Saturday, July 8, 2017


I'm glad there's a finally a superhero movie with a woman as the central character because
1) I am a woman 
2) I love superhero movies.
And I'm glad a woman director directed Wonder Woman because more than 80% of what Hollywood puts out is filtered through the male gaze. That is, if a documentary I watched last year is correct, then more than 81% of the movie studio owners, movie producers, and directors are men. (With independent movies, women do better)

That's a less obvious problem than an estimate 90 - 95% of images being white -- less obvious because you see women on screen. You see women on movie and television screens but you don't realize that men do most of the drawing and shaping of these fictional women
-- the drawing and shaping of ideal woman in the American psyche? Don't think our fiction doesn't impinge on our reality.  

I'm not so glad the first female super hero with her own movie is WONDER WOMAN. 

Compared to other super heroes I think he powers are kind of boring.  Once the X-men came along with STORM and ROGUE, I never thought about WONDER WOMAN again.

Of course the first female super hero with her own movie wouldn't be Halle Berry's STORM though the X-men franchise has been forever.  I know I live in a country that is 2/3rds white people and I'm not crazy. So, I knew the first female super hero would be white. 

The Avengers' BLACK WIDOW wasn't a good first option either -- despite that character being more familiar to us at the movies-- because she's almost an anti-hero. The BLACK WIDOW character could be good or bad given the right provocation -- and that only works "good" with male characters like THE HULK and PUNISHER. 

Men, the gatekeepers in Hollywood, don't like women that are complicated and capable of impure motives for violence. And it's men that are more than 80% of the movie producers and movie reviewers, so BLACK WIDOW is a no go.

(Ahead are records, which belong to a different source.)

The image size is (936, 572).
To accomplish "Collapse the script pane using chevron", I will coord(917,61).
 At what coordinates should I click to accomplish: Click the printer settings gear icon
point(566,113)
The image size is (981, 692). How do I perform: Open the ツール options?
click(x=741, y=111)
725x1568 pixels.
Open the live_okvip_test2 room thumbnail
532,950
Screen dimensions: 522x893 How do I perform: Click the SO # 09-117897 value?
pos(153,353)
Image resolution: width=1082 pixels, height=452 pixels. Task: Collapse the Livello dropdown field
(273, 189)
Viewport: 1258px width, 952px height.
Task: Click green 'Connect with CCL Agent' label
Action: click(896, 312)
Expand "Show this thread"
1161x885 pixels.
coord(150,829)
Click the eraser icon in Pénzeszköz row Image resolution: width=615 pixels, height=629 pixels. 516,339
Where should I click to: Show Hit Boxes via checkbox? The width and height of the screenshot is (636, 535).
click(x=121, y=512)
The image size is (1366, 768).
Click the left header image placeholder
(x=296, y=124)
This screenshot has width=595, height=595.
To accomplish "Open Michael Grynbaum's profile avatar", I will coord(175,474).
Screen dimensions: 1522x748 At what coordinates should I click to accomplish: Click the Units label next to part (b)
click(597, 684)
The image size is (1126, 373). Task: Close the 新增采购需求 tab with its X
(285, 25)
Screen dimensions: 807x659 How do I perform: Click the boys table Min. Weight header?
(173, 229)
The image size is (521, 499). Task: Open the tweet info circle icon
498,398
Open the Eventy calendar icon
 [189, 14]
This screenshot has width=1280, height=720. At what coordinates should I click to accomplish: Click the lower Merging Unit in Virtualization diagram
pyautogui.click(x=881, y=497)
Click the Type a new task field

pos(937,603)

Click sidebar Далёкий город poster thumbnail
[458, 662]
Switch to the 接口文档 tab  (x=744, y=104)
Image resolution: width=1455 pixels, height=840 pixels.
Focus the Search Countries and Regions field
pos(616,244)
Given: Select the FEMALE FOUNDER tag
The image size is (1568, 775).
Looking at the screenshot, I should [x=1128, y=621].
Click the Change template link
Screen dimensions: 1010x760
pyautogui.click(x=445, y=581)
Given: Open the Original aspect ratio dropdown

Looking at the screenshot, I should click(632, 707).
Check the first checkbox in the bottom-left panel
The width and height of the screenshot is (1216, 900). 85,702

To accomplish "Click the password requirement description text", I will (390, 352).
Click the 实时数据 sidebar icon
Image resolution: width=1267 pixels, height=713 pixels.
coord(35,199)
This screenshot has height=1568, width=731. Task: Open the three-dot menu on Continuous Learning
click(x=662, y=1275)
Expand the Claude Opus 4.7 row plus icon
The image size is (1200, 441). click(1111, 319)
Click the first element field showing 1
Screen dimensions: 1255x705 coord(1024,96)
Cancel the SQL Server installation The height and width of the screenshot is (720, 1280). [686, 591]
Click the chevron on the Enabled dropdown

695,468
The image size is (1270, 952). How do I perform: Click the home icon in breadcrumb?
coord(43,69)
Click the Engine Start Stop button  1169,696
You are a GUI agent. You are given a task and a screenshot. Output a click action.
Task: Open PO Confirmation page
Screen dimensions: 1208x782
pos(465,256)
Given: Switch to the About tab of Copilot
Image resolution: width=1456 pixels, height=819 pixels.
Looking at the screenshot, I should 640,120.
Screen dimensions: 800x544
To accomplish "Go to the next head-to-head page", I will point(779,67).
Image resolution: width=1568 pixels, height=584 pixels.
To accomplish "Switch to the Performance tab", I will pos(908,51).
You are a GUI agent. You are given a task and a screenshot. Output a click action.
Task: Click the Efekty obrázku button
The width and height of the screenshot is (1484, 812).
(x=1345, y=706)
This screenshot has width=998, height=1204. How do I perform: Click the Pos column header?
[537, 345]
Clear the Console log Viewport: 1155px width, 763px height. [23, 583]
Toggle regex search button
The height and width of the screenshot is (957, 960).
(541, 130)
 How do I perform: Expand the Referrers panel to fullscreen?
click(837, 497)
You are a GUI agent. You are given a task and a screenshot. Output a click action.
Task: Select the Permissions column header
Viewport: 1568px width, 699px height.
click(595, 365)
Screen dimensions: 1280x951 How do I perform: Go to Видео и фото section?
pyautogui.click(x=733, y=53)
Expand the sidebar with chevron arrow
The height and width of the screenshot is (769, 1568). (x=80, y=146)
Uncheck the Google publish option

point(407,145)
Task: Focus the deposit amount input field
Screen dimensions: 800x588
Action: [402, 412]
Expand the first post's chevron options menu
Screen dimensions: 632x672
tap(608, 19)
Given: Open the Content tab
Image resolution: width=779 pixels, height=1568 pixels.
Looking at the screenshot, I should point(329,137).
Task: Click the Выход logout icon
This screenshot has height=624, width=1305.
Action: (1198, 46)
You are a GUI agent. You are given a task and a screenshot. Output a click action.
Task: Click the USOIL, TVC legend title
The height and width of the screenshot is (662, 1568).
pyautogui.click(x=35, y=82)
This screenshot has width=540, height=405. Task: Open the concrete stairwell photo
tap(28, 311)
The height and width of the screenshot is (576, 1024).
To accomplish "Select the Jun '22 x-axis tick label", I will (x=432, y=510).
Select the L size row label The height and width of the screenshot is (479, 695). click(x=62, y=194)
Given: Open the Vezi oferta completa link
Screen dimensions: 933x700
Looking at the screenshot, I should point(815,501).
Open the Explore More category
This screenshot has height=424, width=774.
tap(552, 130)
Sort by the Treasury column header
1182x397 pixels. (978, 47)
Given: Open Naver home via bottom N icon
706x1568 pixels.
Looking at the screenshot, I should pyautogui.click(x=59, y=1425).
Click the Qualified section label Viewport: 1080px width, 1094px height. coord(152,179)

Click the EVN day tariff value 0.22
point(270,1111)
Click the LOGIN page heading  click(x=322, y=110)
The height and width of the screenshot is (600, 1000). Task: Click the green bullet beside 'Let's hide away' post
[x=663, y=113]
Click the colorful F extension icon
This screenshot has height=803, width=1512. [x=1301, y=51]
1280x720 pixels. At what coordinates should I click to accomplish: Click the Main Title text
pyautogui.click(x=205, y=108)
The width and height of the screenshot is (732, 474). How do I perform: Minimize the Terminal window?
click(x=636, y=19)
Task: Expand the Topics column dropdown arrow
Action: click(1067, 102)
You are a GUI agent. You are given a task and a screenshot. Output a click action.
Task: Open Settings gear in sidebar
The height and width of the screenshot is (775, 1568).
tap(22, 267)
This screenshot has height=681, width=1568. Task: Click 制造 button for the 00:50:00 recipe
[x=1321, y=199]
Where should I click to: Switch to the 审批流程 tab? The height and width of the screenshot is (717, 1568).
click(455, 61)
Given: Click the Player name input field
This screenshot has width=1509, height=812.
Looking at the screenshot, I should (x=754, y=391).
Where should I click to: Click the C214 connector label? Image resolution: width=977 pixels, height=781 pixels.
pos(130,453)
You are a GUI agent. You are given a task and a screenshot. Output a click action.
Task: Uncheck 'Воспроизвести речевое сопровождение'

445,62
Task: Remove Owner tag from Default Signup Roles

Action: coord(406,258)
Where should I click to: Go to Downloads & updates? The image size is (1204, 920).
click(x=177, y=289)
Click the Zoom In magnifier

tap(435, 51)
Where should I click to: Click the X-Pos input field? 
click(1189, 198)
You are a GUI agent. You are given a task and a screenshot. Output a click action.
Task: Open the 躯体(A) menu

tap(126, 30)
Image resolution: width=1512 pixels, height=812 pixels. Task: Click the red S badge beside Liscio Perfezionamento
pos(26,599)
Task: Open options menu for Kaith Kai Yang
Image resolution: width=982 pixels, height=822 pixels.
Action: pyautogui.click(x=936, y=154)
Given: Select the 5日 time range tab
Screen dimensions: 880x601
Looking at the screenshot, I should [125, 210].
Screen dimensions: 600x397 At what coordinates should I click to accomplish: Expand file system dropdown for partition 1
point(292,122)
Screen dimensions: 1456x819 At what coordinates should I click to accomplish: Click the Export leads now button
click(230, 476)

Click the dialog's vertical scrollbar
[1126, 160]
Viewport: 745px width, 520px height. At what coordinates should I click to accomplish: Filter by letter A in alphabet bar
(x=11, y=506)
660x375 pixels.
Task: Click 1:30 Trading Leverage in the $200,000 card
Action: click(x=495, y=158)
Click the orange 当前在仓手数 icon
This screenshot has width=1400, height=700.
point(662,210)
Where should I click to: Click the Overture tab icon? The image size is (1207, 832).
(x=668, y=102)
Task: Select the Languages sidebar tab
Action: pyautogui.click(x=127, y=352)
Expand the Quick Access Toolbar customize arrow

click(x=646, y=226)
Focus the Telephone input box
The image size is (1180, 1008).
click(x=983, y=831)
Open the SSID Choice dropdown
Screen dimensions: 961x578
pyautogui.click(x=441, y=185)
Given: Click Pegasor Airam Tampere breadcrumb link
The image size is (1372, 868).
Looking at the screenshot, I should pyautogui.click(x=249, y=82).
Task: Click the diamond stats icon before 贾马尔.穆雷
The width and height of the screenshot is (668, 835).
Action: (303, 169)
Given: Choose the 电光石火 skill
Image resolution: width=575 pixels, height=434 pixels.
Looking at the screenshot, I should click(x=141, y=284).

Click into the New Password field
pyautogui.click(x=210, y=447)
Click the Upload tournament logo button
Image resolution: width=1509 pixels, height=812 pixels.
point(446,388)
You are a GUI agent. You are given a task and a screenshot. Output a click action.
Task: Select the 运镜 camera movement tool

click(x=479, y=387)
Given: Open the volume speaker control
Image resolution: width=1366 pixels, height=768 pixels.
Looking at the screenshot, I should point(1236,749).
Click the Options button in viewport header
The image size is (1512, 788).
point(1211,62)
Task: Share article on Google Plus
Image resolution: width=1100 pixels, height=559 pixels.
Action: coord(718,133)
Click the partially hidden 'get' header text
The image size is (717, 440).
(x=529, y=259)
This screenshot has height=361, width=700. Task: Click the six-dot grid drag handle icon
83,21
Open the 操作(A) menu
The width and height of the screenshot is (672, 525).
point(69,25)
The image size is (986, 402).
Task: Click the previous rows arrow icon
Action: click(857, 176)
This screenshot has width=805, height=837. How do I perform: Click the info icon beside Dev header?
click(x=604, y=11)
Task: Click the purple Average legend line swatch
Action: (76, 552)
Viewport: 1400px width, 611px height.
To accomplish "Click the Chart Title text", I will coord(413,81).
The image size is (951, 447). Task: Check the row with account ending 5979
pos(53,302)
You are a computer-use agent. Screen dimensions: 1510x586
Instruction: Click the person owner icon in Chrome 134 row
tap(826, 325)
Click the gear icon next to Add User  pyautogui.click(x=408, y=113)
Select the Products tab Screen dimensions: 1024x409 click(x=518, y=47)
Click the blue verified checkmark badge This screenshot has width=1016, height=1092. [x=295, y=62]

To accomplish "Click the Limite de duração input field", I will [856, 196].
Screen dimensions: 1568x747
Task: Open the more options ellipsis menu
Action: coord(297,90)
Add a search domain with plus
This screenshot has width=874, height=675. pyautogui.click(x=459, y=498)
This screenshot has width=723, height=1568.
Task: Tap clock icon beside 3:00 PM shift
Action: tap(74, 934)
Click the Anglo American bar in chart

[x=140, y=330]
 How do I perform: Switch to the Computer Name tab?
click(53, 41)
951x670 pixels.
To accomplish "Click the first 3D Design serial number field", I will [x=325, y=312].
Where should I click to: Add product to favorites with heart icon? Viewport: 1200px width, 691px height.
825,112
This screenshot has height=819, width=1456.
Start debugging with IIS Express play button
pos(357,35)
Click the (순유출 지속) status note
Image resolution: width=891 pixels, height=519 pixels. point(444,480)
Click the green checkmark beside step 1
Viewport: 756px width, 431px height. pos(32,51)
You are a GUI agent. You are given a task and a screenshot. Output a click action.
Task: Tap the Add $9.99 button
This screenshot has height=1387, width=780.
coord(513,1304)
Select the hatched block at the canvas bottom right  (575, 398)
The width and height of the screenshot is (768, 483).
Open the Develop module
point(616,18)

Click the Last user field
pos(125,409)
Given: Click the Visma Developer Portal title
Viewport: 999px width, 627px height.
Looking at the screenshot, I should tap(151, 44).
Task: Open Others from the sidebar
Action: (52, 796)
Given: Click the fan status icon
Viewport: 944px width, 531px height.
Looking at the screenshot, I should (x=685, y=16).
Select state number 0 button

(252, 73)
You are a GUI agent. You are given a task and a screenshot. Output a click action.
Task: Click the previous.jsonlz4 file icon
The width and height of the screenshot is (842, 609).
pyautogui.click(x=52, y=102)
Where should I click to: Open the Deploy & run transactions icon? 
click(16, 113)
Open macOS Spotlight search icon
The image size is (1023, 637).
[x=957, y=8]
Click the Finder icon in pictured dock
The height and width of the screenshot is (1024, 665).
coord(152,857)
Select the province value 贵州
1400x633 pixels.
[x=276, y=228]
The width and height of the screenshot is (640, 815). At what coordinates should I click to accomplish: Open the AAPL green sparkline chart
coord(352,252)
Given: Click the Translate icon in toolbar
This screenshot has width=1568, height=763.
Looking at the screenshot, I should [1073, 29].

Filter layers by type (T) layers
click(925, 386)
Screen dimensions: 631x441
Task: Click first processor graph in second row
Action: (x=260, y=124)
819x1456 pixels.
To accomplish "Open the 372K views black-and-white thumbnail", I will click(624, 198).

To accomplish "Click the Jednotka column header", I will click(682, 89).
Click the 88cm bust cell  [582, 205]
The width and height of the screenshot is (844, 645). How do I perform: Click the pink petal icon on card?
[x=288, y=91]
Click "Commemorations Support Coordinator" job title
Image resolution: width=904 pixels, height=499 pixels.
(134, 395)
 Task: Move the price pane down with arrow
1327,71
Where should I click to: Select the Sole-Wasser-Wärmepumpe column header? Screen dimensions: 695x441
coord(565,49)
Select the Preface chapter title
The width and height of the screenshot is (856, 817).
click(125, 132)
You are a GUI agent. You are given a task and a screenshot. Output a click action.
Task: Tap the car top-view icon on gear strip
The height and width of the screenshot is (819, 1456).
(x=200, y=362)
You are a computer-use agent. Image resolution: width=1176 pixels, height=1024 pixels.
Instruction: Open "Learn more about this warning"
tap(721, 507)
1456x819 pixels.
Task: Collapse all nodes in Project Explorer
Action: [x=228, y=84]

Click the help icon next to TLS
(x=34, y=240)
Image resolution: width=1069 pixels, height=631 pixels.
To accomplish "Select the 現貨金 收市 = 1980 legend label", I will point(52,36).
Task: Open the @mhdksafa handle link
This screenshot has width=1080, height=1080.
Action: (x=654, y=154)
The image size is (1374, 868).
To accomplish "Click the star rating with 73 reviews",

So Wonder Woman it is because WONDER WOMAN is the biggest comic book hero of the white female persuasion. 

I enjoyed the movie. And I thought the opening of the movie was kinda great. I can't figure out why other than the strongest actresses were in these scenes (Robin Wright and    ) And, I liked seeing Diana's mother (WONDER WOMAN'S mother) wrestling with keeping her daughter safe via coddling her versus allowing Diana to be taught the ways of the warrior like every other woman on the island.

You just never, ever get to see such scenes with women.
I was entertained by WONDER WOMAN, never actually sleepy and bored wanting to go home. But I thought the rest of the WONDER WOMAN movie was B- at best.

And the reason I probably feel that way is because I expected to see Wonder Woman not Wonder Fearless Girl.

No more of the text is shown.